Investigations of many semiconductor electrodes have shown that the positions of the energy bands are independent of the doping. Therefore, the energy bands of n-type electrodes have the same position at the surface, as shown in Figure 1. As previously mentioned, in aqueous solutions, the potential across the Helmholtz double layer is entirely determined by the interaction of the semiconductor with the solvent.

If the energy band edges are pinned, they do not shift upon changing the redox system. Only a change in band bending occurs to maintain equal Fermi levels on both sides of the interface.

However, there are many cases where the energy bands are not pinned, but the Fermi level of the semiconductor is pinned [ 36 , 37 ]. The energy positions at the surface for several semiconductors in contact with aqueous solutions are given in Figure 5. In many cases, the flat-band potential V fb , and consequently the position of the energy bands, varies with the pH of the solution because of protonation and deprotonation of surface hydroxyl groups.

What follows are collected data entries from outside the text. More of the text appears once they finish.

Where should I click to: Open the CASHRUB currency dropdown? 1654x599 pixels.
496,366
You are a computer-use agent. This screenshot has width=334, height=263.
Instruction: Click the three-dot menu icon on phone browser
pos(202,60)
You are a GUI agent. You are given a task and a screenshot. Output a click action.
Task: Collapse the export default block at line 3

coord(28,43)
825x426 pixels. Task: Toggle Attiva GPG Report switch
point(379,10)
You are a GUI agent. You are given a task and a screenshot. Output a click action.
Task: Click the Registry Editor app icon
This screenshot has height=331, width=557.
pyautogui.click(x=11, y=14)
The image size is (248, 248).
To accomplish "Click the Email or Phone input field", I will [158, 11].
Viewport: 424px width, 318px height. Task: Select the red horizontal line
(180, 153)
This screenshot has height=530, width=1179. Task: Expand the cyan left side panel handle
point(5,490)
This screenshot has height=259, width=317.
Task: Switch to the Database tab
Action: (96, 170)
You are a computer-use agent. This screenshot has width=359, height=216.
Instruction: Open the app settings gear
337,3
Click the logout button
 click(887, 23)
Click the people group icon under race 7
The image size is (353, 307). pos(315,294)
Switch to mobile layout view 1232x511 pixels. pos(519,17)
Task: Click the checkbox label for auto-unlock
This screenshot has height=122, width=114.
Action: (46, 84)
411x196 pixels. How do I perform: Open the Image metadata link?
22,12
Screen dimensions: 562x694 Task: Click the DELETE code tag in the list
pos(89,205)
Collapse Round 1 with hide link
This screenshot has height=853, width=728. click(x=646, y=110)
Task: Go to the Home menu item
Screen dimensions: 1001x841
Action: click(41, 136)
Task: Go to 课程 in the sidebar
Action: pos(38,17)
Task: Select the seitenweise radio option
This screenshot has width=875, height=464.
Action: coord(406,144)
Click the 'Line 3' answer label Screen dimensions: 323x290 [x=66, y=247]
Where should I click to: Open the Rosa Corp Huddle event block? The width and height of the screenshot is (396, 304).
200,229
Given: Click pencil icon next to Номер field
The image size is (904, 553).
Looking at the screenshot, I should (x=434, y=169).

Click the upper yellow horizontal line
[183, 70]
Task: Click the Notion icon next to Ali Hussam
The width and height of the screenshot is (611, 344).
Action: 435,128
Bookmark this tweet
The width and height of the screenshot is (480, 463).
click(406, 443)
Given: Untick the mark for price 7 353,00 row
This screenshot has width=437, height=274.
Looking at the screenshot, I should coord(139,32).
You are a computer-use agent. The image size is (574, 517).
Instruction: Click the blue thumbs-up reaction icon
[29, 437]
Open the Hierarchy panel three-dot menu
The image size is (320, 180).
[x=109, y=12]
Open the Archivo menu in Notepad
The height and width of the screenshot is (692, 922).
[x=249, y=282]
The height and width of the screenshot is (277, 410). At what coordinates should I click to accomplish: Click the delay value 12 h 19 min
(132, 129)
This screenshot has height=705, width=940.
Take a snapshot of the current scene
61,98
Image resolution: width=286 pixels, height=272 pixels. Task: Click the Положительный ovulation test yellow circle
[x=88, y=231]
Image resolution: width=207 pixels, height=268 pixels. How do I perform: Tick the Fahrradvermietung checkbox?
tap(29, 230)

This effect is especially pronounced with oxide semiconductors, germanium and some III—V compounds. Position of energy bands of various semiconductors with respect to the electrochemical scale adopted from Ref. The capacitance of the semiconductor-electrolyte interface can be measured by use of a semiconductor electrode, in which the front side of the semiconductor is in contact with the electrolyte and the rear side is electrically connected to a metallic wire via an ohmic contact.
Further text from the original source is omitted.